Re: [PATCH v10 2/5] sched: Use user_cpus_ptr for saving user provided cpumask in sched_setaffinity()

From: Will Deacon
Date: Tue Jan 17 2023 - 11:08:48 EST


Hi Waiman,

On Thu, Sep 22, 2022 at 02:00:38PM -0400, Waiman Long wrote:
> The user_cpus_ptr field is added by commit b90ca8badbd1 ("sched:
> Introduce task_struct::user_cpus_ptr to track requested affinity"). It
> is currently used only by arm64 arch due to possible asymmetric CPU
> setup. This patch extends its usage to save user provided cpumask
> when sched_setaffinity() is called for all arches. With this patch
> applied, user_cpus_ptr, once allocated after a successful call to
> sched_setaffinity(), will only be freed when the task exits.
>
> Since user_cpus_ptr is supposed to be used for "requested
> affinity", there is actually no point to save current cpu affinity in
> restrict_cpus_allowed_ptr() if sched_setaffinity() has never been called.
> Modify the logic to set user_cpus_ptr only in sched_setaffinity() and use
> it in restrict_cpus_allowed_ptr() and relax_compatible_cpus_allowed_ptr()
> if defined but not changing it.
>
> This will be some changes in behavior for arm64 systems with asymmetric
> CPUs in some corner cases. For instance, if sched_setaffinity()
> has never been called and there is a cpuset change before
> relax_compatible_cpus_allowed_ptr() is called, its subsequent call will
> follow what the cpuset allows but not what the previous cpu affinity
> setting allows.
>
> Signed-off-by: Waiman Long <longman@xxxxxxxxxx>
> ---
> kernel/sched/core.c | 82 ++++++++++++++++++++------------------------
> kernel/sched/sched.h | 7 ++++
> 2 files changed, 44 insertions(+), 45 deletions(-)

We've tracked this down as the cause of an arm64 regression in Android and I've
reproduced the issue with mainline.

Basically, if an arm64 system is booted with "allow_mismatched_32bit_el0" on
the command-line, then the arch code will (amongst other things) call
force_compatible_cpus_allowed_ptr() and relax_compatible_cpus_allowed_ptr()
when exec()'ing a 32-bit or a 64-bit task respectively.

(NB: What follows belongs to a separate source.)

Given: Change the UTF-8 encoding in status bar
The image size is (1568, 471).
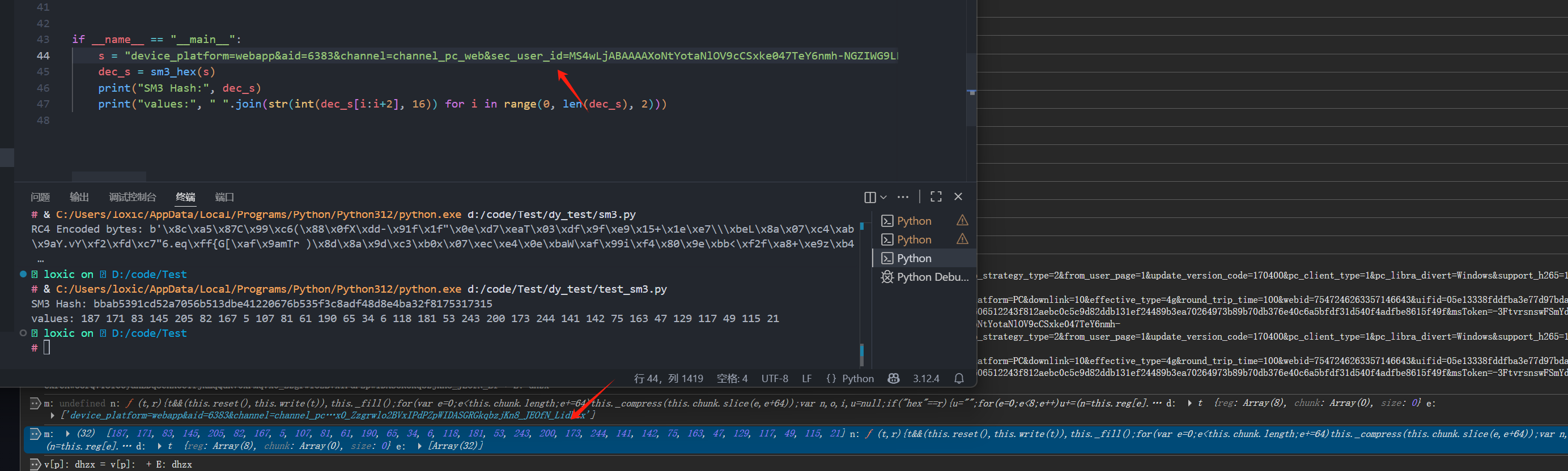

If you consider a system where everything is 64-bit but the cmdline option
above is present, then the call to relax_compatible_cpus_allowed_ptr() isn't
expected to do anything in this case, and the old code made sure of that:

> @@ -3055,30 +3032,21 @@ __sched_setaffinity(struct task_struct *p, const struct cpumask *mask);
>
> /*
> * Restore the affinity of a task @p which was previously restricted by a
> - * call to force_compatible_cpus_allowed_ptr(). This will clear (and free)
> - * @p->user_cpus_ptr.
> + * call to force_compatible_cpus_allowed_ptr().
> *
> * It is the caller's responsibility to serialise this with any calls to
> * force_compatible_cpus_allowed_ptr(@p).
> */
> void relax_compatible_cpus_allowed_ptr(struct task_struct *p)
> {
> - struct cpumask *user_mask = p->user_cpus_ptr;
> - unsigned long flags;
> + int ret;
>
> /*
> - * Try to restore the old affinity mask. If this fails, then
> - * we free the mask explicitly to avoid it being inherited across
> - * a subsequent fork().
> + * Try to restore the old affinity mask with __sched_setaffinity().
> + * Cpuset masking will be done there too.
> */
> - if (!user_mask || !__sched_setaffinity(p, user_mask))
> - return;

... since it returned early here if '!user_mask' ...

> -
> - raw_spin_lock_irqsave(&p->pi_lock, flags);
> - user_mask = clear_user_cpus_ptr(p);
> - raw_spin_unlock_irqrestore(&p->pi_lock, flags);
> -
> - kfree(user_mask);
> + ret = __sched_setaffinity(p, task_user_cpus(p));
> + WARN_ON_ONCE(ret);

... however, now we end up going down into __sched_setaffinity() with
task_user_cpus(p) giving us the 'cpu_possible_mask'! This can lead to a mixture
of WARN_ON()s and incorrect affinity masks (for example, a newly exec'd task
ends up with the affinity mask of the online CPUs at the point of exec() and is
unable to run on anything onlined later).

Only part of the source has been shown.